## Text segment
^^^^^^^^^^^^^^^^

Filter SQL Column Notes
--type source_type issue, mr, discussion
--author author_username Exact match
--project project_id Resolve path to ID
--after created_at >= date (ms epoch)
--updated-after updated_at >= date (ms epoch), common triage filter
--label document_labels JOIN, multiple = AND
--path document_paths JOIN, trailing / = prefix
--limit N/A Default 20, max 100

Acceptance Criteria:

  • Each filter correctly restricts results
  • Multiple --label flags use AND logic
  • Path prefix vs exact match works correctly
  • --updated-after filters on updated_at (not created_at)
  • Filters compose (all applied together)
  • Ranking order preserved after filtering (ORDER BY position)
  • Limit clamped to valid range [1, 100]
  • Default limit is 20 when not specified
  • JSON1 json_each() correctly expands document IDs

3.4 CLI: lore search --mode=lexical

File: src/cli/commands/search.rs

//! Search command - find documents using lexical, semantic, or hybrid search.

use console::style;
use serde::Serialize;

use crate::core::error::Result;
use crate::core::time::ms_to_iso;
use crate::search::{SearchFilters, SearchMode, search_fts, search_vector, rank_rrf, RrfResult};
use crate::Config;

/// Search result for display.

^^^^^^^^^^^^^^^^

## Information supplied

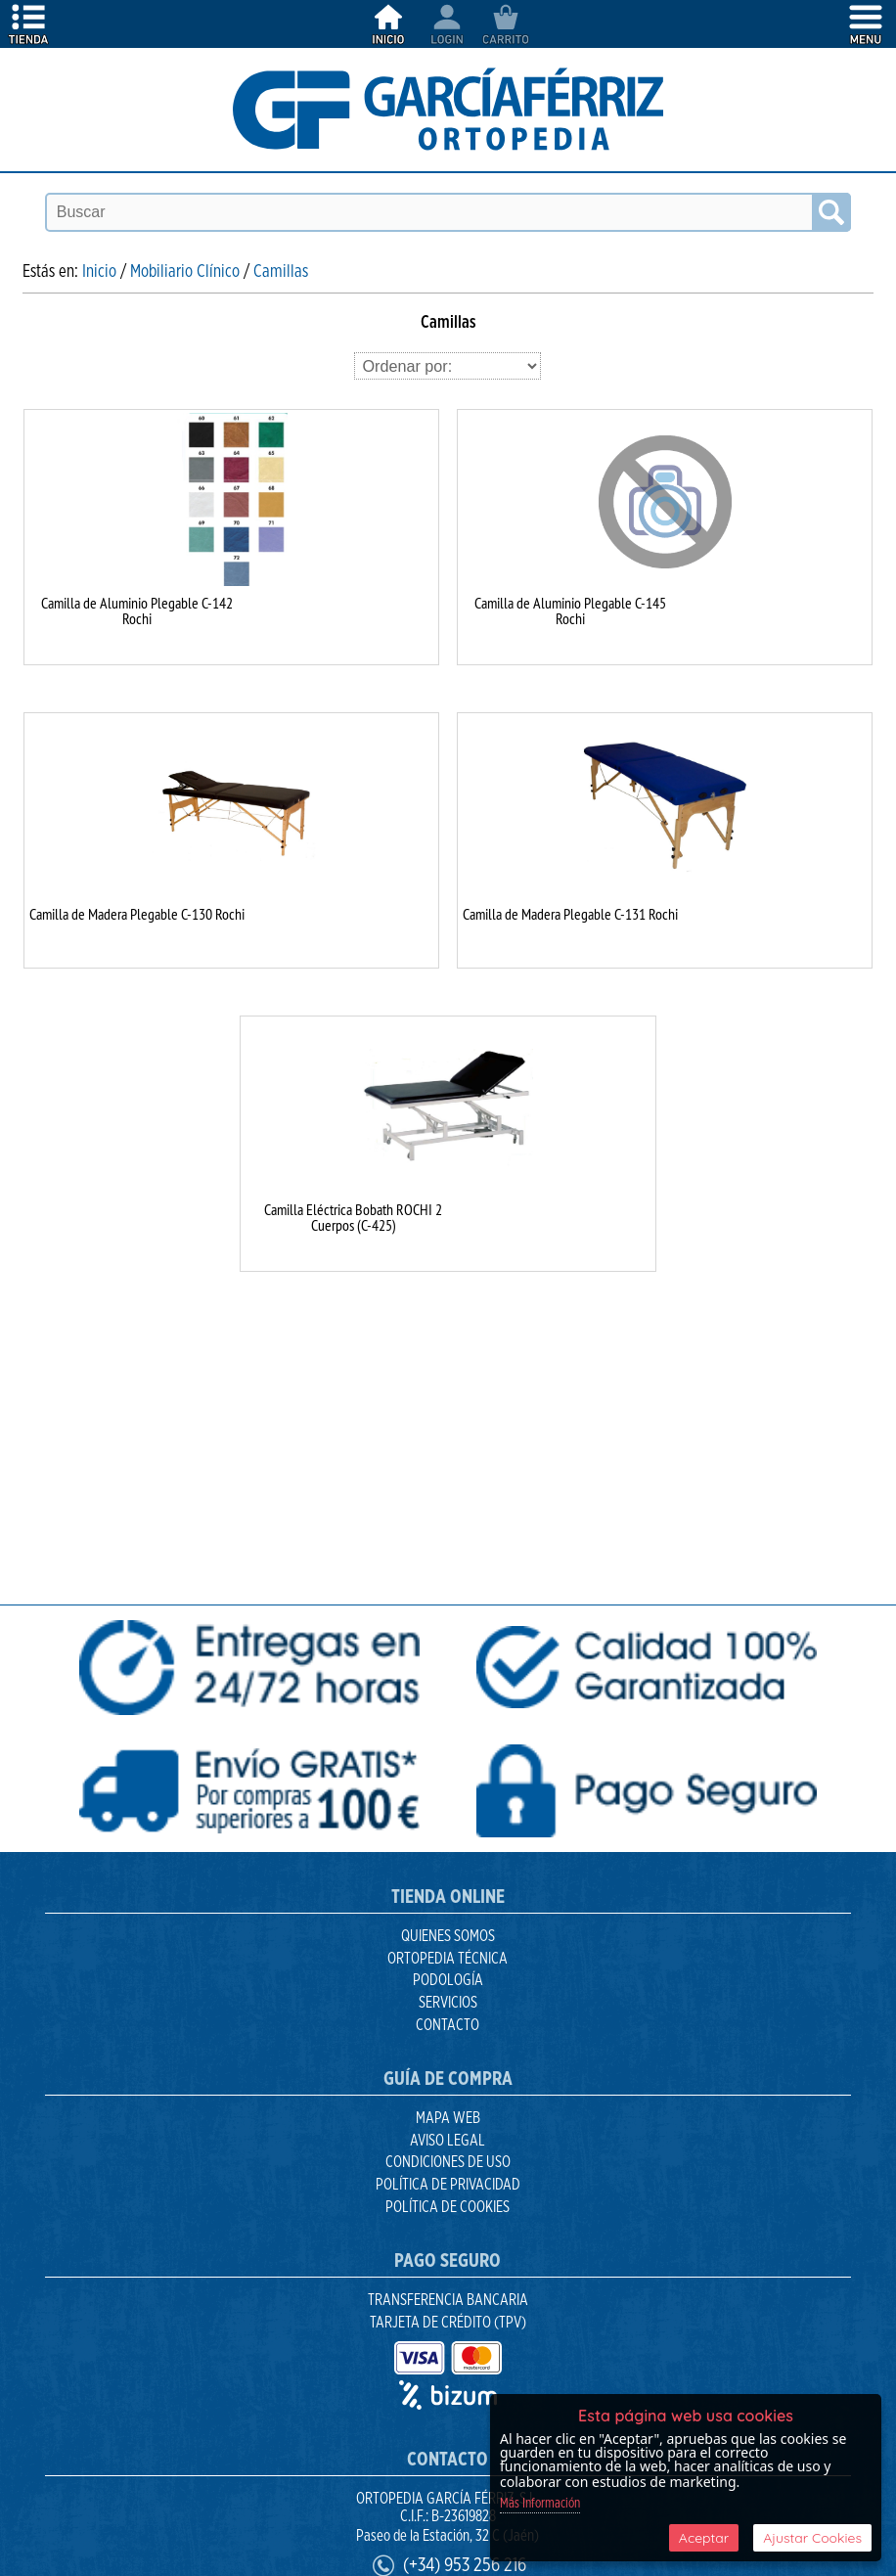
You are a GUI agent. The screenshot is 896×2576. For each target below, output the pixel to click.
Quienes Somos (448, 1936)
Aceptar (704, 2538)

^^^^^^^^^^^^^^^^

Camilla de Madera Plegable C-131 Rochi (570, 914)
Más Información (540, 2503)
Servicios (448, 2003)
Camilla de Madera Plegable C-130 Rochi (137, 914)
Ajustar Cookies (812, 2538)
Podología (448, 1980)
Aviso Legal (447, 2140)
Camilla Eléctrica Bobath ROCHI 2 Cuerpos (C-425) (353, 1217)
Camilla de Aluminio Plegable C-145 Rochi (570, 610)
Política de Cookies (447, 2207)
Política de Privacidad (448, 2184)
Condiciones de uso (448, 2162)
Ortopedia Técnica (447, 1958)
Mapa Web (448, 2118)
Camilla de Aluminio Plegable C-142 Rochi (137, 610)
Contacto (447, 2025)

^^^^^^^^^^^^^^^^

## To be done
(1) State whether each of the following statements agrees with the search filter specification, answering yes or no and quoting the words of the specification that decide it: (a) multiple --label flags are combined with OR logic; (b) the limit defaults to 20 when none is given; (c) the --updated-after flag filters on created_at.
(2) Pick up the search filter specification after its last line and continue it.
The data above are separate from the search filter specification.

## Responses
(1)
(a) No: "Multiple --label flags use AND logic"
(b) Yes: "Default limit is 20 when not specified"
(c) No: "--updated-after filters on updated_at (not created_at)"

(2)
#[derive(Debug, Serialize)]
pub struct SearchResultDisplay {
    pub document_id: i64,
    pub source_type: String,
    pub title: Option<String>,
    pub url: Option<String>,
    pub project_path: String,
    pub author: Option<String>,
    pub created_at: String,  // ISO format
    pub updated_at: String,  // ISO format
    pub score: f64,          // Normalized 0-1
    pub snippet: String,     // Context around match
    pub labels: Vec<String>,
    #[serde(skip_serializing_if = "Option::is_none")]
    pub explain: Option<ExplainData>,
}

/// Ranking explanation for --explain flag.
#[derive(Debug, Serialize)]
pub struct ExplainData {
    pub vector_rank: Option<usize>,
    pub fts_rank: Option<usize>,
    pub rrf_score: f64,
}

/// Search results response.
#[derive(Debug, Serialize)]
pub struct SearchResponse {
    pub query: String,
    pub mode: String,
    pub total_results: usize,
    pub results: Vec<SearchResultDisplay>,
    #[serde(skip_serializing_if = "Vec::is_empty")]
    pub warnings: Vec<String>,
}

/// Run search command.
pub fn run_search(
    config: &Config,
    query: &str,
    mode: SearchMode,
    filters: SearchFilters,
    explain: bool,
) -> Result<SearchResponse> {
    // 1. Parse query and filters
    // 2. Execute search based on mode -> ranked doc_ids (+ explain ranks)
    // 3. Apply post-retrieval filters preserving ranking order
    // 4. HYDRATE in one DB round-trip (see hydration query below):
    //    - documents fields (title, url, created_at, updated_at, content_text)
    //    - project_path via JOIN projects
    //    - labels aggregated via json_group_array
    //    - paths aggregated via json_group_array (optional)
    // 5. Attach snippet:
    //    - prefer FTS snippet when doc hit FTS
    //    - fallback: truncated content_text via generate_fallback_snippet()
    // 6. For --mode=semantic with 0% embedding coverage:
    //    return early with actionable error message (distinct from "Ollama down")
    todo!()
}

/// Hydration query: fetch all display fields for ranked doc IDs in a single round-trip.
///
/// Uses json_each(?) to preserve ranking order from the search pipeline.
/// Aggregates labels and paths inline to avoid N+1 queries.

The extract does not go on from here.